According to the editors there aren’t a lot of letters in the Exegesis from here on out. Dick’s notes often lack context when he’s not explaining things directly to anyone but himself, but I’ll do my best to makes sense of what he’s talking about.
When European explorers first visited tribes in the 1600s they noticed religious beliefs strikingly similar to Christianity even though those cultures had never encountered it before. Dick calls this the “Logos Effect.” Something must be universally providing these salvation ideas to every race.
Dick revisits the time theory of Dr. NK (aka Nikolai Kozyrev), the Soviet astrophysicist first mentioned in a letter to Claudia Bush on February 16, 1975. Dr. NK’s time theory resembles the ideas in Ubik so much that Dick says this is an example of the “Logos Effect” since he wrote Ubik in 1968, the same year Dr. NK’s theories were published in English.
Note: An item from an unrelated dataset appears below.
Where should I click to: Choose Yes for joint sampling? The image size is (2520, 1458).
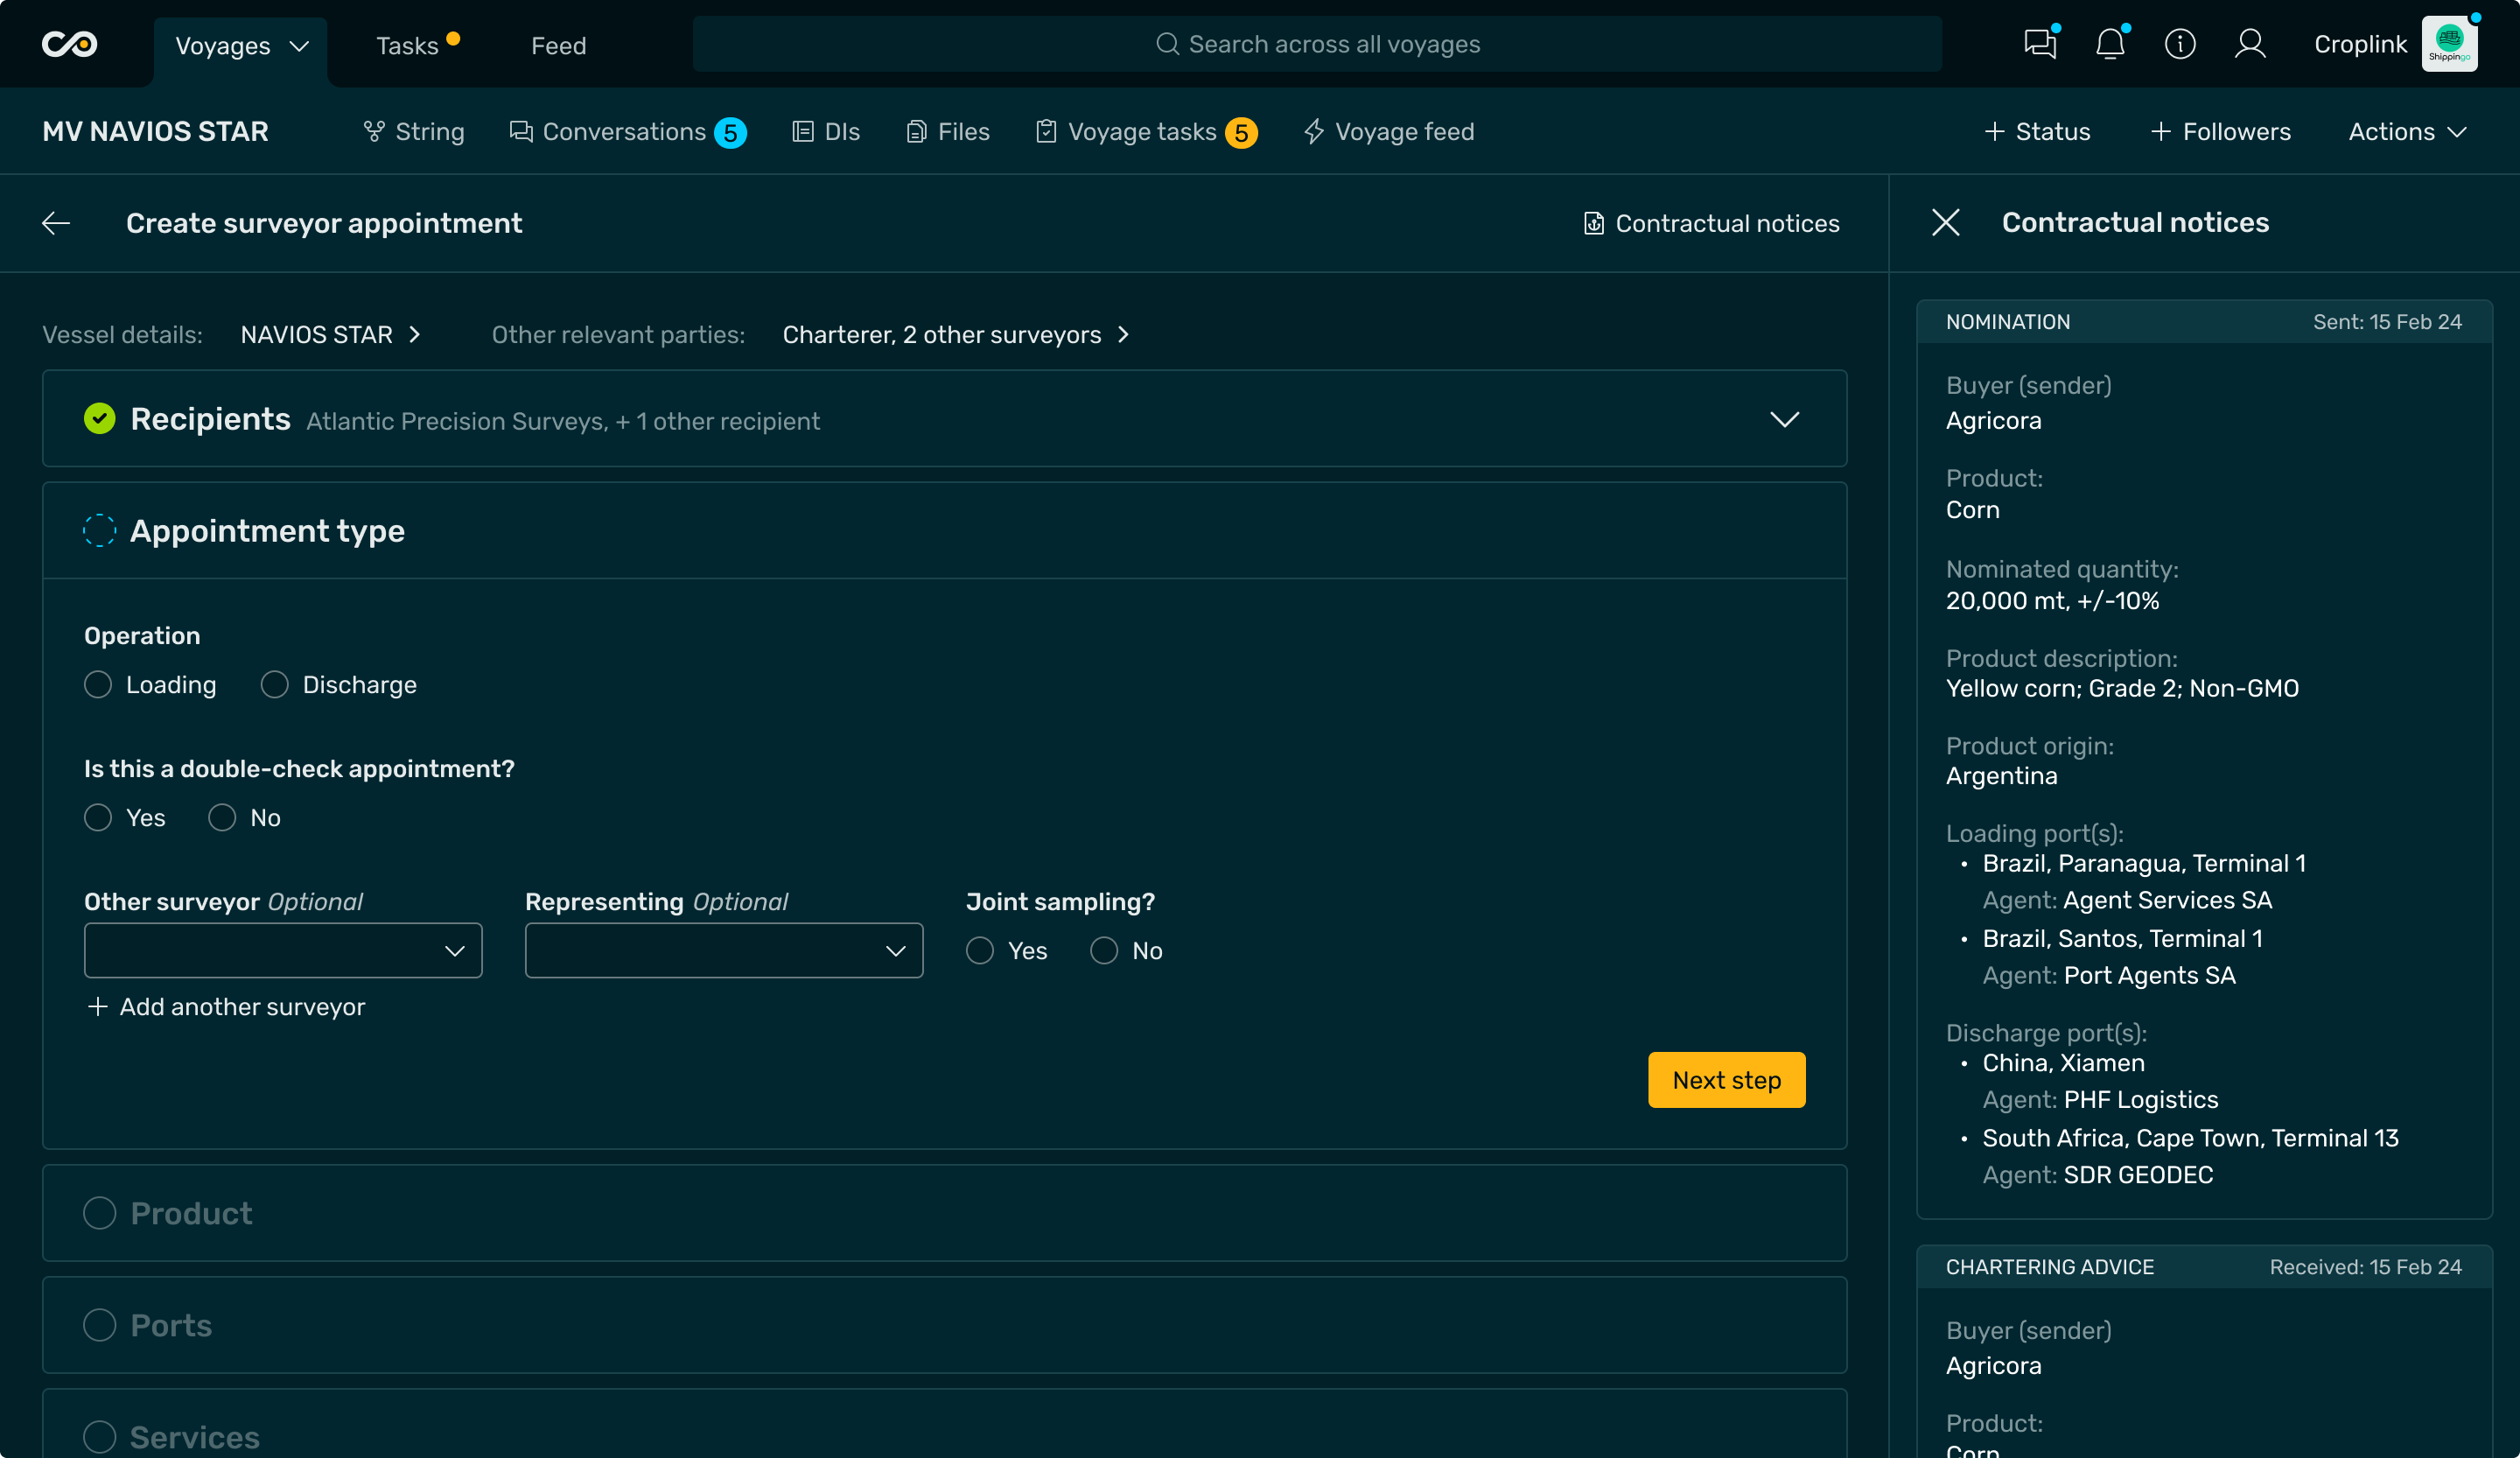pos(980,951)
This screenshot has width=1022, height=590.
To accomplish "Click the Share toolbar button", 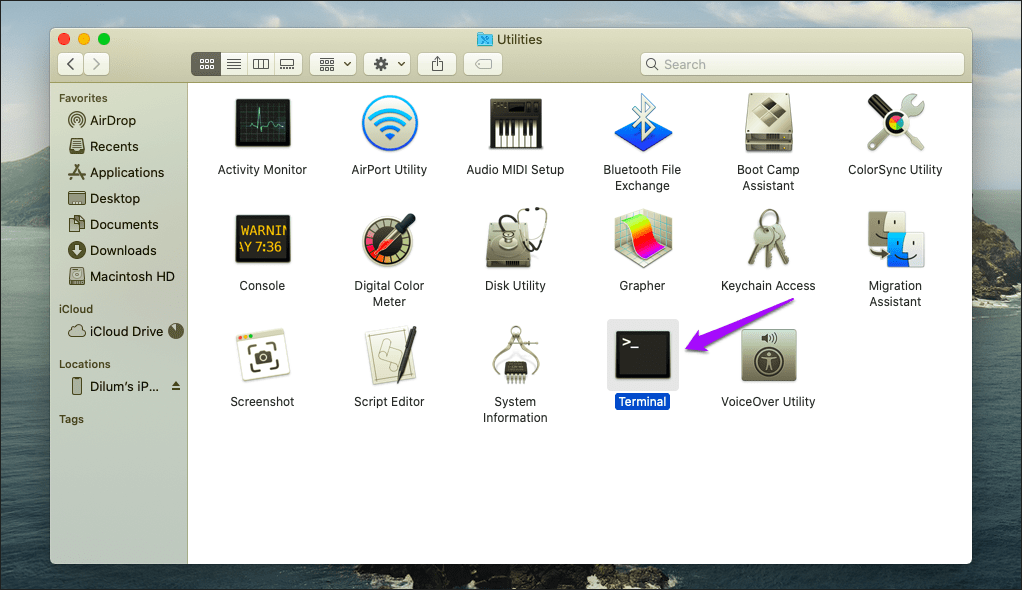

Another possibility though is that he was telepathically contacted by the Soviets at that time. Did it work? He wonders if it failed since he developed a dislike for the Soviets. Maybe his ideas for Ubik came from a combination of both the “Logos Effect” and Soviet telepathic communication.
Dr. NK’s theory involves the ability of information to be transferred to people via time. In a sense Dr. NK rediscovered what the Logos was already doing.
After a digression about a dream involving an entity named James-James Dick speculates about time splitting and reality realigning according to the plan of the Logos.